Thesis Title: The Reconfiguration of Divine Authority in Fourth-Century Trinitarianism: from Eusebius of Caesarea to Gregory of Nyssa and Didymus the Blind
Supervisors: Lewis Ayres, Matthew Crawford
Thesis Abstract: Τhere is currently a lack of scholarship on the concept and function of divine authority in the trinitarian formulae of the Fourth-Century. My research will address this lacuna by first examining this notion within the Late Antique philosophical debates over determinism and free-will and then by tracing its theological development through figures like Eusebius of Caesarea, Gregory of Nyssa, and Didymus the Blind. I will show that two distinct trajectories emerge after Nicaea (325) to the question of whether the Father eternally has authority over the Son. For Pro-Nicene and Anti-Nicene theologians alike, the correct answer to that question would transform by the end of the century into a litmus test for orthodoxy. 

Jennifer Budd

Jennifer Budd

Thesis Title: Emotions, Attachment, and Identity in Victor of Vita’s History of the Vandal Persecution
Supervisors: Michael Hanaghan, Michael Champion, Sarah Gador-Whyte
Thesis abstract: My research explores the role of emotions in the formation of group identity in Victor of Vita’s Historia Persecutionis.
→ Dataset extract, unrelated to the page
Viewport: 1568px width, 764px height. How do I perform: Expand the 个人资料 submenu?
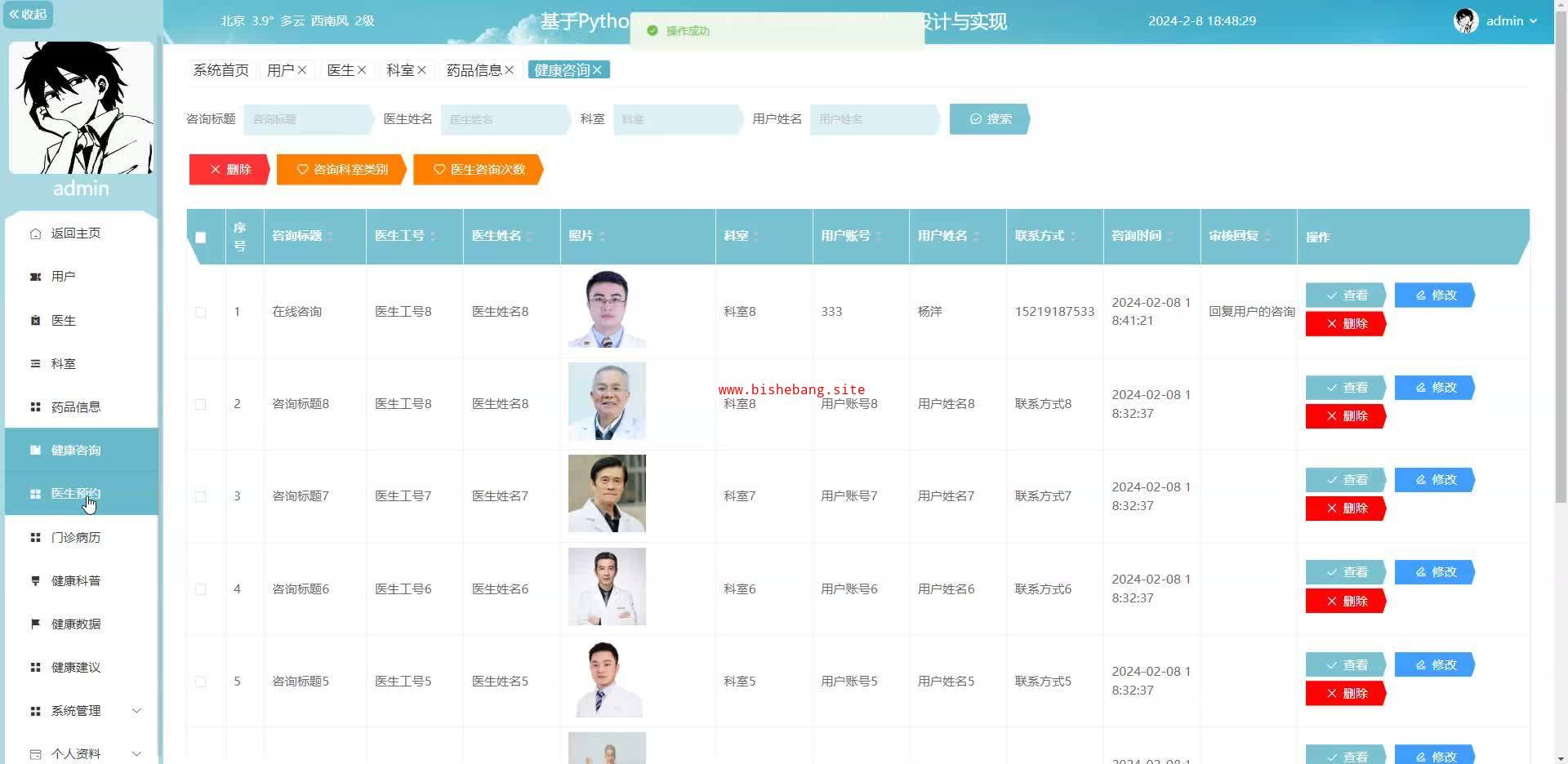pyautogui.click(x=136, y=753)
Largely viewed by modern scholars as a culturally divisive text, marred by invective and bias, I argue that Victor’s writing opens up a window onto the experience of suffering in Late-Antiquity. Although it demonstrates a strong apologetic agenda, I suggest that his History can also be understood as one of lament. I therefore analyse the Historia Persecutionis through the lens of Attachment Theory and the History of Emotions, examining the way in which Victor promotes an emotionally driven attachment, or ‘affectional bond’, to Nicene Christianity in his pursuit of collective identity formation.